# Love Me Some Lamb Necks



## magicre (Apr 7, 2010)

couldn't get a great shot of bubba because he is a whirling dervish with these necks.

malia stares at hers until one of us holds it for her. she is loathe to touch it with her paws.


----------



## xellil (Apr 4, 2011)

I still haven't found any! 

They do look like they are enjoying them. And true to form staying on their towel


----------



## magicre (Apr 7, 2010)

Um.no.

We ended up having to give malia her own towel because bubba was so excited he was dancing.


----------



## Scarlett_O' (May 19, 2011)

magicre said:


> Um.no.
> 
> We ended up having to give malia her own towel because bubba was so excited he was dancing.


HAHAHAHA, I can just see him doing that!! And her having that look of "Oh GAWD, do you see what I have to live with?!? When can an ol' lady just eat around here?!?" LOL :rofl:


----------



## NewYorkDogue (Sep 27, 2011)

So.. I am curious. Was Bubba able to break down that whole piece? 

'Cause, you know... it's as big as his head.


----------



## Sprocket (Oct 4, 2011)

I love necks!

They are probably great for Bubbas strange mouth


----------



## Donna Little (May 31, 2011)

Your dogs are so darn cute. If ever I have myself a Puglet it's gonna hopefully be a black one and look just like Bubba.

============

▶ [Questions to answer]
A - Name every distinct username that posts in the lamb necks thread.
B - Summarize the lamb necks thread in two sentences.
C - According to the lamb necks thread, why did malia end up with her own towel?

▶ [Data block]
============

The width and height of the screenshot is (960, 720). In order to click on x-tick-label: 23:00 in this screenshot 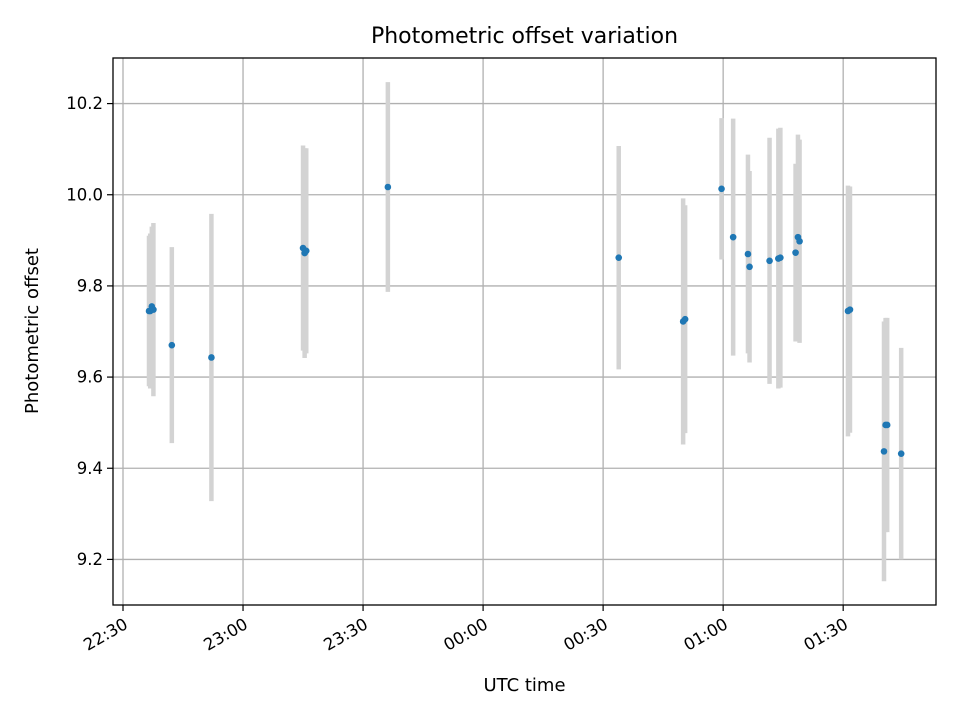, I will do `click(226, 634)`.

============

▶ [Task-by-task results]
A - magicre, xellil, Scarlett_O', NewYorkDogue, Sprocket, Donna Little

B - magicre reports that bubba is a whirling dervish with the lamb necks, while malia stares at hers until someone holds it for her and had to get her own towel because bubba was dancing with excitement. Other posters laugh at the picture of bubba dancing, say the dogs look like they are enjoying the necks, and ask whether Bubba could break down a piece as big as his head.

C - Bubba was so excited that he was dancing.